誰だったか、私には忘れてはいけない人がいる。
でも誰だか思い出せない。忘れてはいけないはずなのに。
スマホのアルバムを見ても、思い出深いものを見ても、母に誰だか訊ねても、何をどうしても思い出せない。
本当に誰だっけ。

モヤモヤとした想いを抱えながら日々過ごしているとある日、テレビからとある名前が耳に入ってきた。
その名前は耳によく馴染んだ。初聞きではないと、聞いた瞬間に聞き覚えのある名前だと分かった。
私はすぐにその名前をメモした。そして、スマホで手当り次第調べ始める。
すると、調べ出てきたのは犯罪事件の内容ばかりだった。

私の胸がドキリと大きく鼓動した。
バクバクと、激しい脈を打つ心臓。

私は恐る恐る、ネット記事をクリックした。すると、顔写真が出てきて私は顔写真をじっくりと見た。
誰かに似ている、誰かの幼少期の顔にその顔は似ていた。
ということはつまり、幼少期の誰かだ。


私は自分の部屋に戻り、幼稚園の卒業アルバムを探した。
私は卒業アルバムを見つけるや否や、すぐさまページを捲った。
そして、見覚えのある、顔写真の面影と一致している子を見つけた。

あぁ、この子だ。

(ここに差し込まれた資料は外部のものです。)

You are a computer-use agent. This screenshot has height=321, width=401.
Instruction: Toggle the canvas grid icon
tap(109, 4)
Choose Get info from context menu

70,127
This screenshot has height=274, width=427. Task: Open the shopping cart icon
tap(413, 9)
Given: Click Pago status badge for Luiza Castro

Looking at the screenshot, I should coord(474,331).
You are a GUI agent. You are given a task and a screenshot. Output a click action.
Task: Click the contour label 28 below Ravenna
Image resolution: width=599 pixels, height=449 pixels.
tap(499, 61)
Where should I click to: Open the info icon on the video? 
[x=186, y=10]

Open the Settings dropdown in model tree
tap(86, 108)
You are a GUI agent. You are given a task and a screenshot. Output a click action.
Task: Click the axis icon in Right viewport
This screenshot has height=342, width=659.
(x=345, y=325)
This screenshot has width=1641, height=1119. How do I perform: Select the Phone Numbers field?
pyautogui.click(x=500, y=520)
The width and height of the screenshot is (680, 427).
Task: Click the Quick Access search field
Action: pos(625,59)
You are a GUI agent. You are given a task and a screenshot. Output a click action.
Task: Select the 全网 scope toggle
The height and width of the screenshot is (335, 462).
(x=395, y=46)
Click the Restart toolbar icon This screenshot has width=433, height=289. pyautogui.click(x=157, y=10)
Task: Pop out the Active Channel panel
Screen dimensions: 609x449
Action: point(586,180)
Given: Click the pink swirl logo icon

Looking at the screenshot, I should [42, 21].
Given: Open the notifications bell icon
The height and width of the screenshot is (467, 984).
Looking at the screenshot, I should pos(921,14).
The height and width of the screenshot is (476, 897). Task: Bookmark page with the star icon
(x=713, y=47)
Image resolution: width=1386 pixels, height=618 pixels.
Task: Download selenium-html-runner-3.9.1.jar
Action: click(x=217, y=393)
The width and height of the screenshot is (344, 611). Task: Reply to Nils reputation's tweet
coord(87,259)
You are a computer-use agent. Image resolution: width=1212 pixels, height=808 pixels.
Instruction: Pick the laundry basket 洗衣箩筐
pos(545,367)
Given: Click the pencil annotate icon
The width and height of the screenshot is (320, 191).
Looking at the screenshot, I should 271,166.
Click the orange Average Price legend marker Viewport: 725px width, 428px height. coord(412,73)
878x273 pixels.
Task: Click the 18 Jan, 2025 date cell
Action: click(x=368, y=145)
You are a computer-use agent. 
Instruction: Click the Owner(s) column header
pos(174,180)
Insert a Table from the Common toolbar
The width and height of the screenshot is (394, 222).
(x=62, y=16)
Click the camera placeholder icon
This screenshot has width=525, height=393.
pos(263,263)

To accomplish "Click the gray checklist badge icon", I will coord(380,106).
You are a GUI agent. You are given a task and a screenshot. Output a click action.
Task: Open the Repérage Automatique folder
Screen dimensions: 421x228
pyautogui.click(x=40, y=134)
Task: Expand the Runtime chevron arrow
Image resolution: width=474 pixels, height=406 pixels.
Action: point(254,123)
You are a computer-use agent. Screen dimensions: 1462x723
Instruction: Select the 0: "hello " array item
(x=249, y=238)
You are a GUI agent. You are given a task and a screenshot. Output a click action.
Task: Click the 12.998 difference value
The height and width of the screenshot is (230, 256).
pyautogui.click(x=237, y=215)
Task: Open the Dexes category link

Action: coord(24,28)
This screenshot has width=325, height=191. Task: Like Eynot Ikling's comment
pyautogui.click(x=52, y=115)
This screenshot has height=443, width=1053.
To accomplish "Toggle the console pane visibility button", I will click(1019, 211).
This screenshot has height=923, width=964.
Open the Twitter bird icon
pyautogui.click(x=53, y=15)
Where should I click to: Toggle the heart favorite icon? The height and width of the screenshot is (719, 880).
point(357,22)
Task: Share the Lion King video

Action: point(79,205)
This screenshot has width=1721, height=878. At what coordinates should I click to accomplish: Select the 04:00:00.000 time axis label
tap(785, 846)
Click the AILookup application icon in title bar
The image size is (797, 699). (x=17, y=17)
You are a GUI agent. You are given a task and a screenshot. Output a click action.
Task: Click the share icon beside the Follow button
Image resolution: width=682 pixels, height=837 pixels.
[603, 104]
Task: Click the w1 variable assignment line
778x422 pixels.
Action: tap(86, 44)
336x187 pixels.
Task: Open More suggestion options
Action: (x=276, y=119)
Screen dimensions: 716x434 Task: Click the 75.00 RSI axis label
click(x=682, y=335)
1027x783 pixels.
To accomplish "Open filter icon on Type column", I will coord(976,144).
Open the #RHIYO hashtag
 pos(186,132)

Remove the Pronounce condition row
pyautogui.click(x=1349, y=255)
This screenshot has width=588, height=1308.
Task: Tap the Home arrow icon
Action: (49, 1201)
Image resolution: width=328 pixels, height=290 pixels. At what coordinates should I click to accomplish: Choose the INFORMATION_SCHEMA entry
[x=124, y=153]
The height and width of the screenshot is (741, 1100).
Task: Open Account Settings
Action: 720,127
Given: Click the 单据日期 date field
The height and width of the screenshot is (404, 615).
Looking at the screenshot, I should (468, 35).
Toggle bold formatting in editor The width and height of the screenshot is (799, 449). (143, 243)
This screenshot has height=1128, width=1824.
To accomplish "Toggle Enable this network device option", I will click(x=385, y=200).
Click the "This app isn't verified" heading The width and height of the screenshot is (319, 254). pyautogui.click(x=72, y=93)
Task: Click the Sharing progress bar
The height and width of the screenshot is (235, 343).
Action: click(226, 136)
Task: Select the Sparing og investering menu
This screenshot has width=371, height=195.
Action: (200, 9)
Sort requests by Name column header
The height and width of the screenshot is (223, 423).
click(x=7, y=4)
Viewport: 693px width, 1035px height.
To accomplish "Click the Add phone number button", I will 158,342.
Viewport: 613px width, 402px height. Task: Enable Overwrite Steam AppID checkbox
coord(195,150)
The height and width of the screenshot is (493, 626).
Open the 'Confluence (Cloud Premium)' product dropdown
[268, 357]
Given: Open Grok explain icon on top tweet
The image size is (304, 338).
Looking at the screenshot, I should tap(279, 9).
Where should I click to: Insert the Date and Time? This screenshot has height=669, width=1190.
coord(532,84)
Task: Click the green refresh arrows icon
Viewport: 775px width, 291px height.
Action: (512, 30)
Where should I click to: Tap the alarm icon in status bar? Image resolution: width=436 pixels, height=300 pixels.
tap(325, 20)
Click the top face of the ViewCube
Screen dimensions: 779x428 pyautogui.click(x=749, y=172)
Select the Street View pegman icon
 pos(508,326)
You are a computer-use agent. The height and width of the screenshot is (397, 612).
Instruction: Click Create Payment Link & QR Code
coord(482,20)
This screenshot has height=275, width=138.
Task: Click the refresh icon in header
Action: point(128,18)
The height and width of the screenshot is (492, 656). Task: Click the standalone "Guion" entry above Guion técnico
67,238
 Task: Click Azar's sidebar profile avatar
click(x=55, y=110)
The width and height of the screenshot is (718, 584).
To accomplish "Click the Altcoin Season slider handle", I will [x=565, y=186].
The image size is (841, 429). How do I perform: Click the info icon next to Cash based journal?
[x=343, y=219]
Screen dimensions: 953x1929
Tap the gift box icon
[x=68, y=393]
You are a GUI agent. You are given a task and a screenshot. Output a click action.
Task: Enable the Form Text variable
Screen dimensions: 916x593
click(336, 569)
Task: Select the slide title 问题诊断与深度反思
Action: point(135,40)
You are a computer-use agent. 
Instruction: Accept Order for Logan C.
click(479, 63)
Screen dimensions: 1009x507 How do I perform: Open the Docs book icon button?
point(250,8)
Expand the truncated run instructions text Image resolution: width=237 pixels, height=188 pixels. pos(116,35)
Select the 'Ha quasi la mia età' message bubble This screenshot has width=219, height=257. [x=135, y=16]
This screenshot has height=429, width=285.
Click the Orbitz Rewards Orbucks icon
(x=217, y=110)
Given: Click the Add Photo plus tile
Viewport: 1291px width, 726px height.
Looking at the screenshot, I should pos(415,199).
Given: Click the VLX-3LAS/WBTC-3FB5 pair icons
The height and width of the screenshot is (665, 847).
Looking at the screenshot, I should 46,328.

そうだ。この子だった。この子なんだ。

「見つけた。思い出した。この子だ。そうだ、この子なんだ。この子……なんだ」
私は失望を感じた。

幼少期で事故に巻き込まれ、死にそうと思った時に私を骨折程度に済ませてくれた子なのに、なんで事件なんか犯して。犯罪なんかを犯してるのかと。失望をした。
この子を探し続けていたのに。

この子は私が入院している時に転園してしまったから感謝を言えなかった。
感謝を言いたくて、命の恩人に会いたくて、ずっと探していたのに。なんで、犯罪なんてーーーー。



私はこの日、遠い日の記憶にある命の恩人の子に失望をした。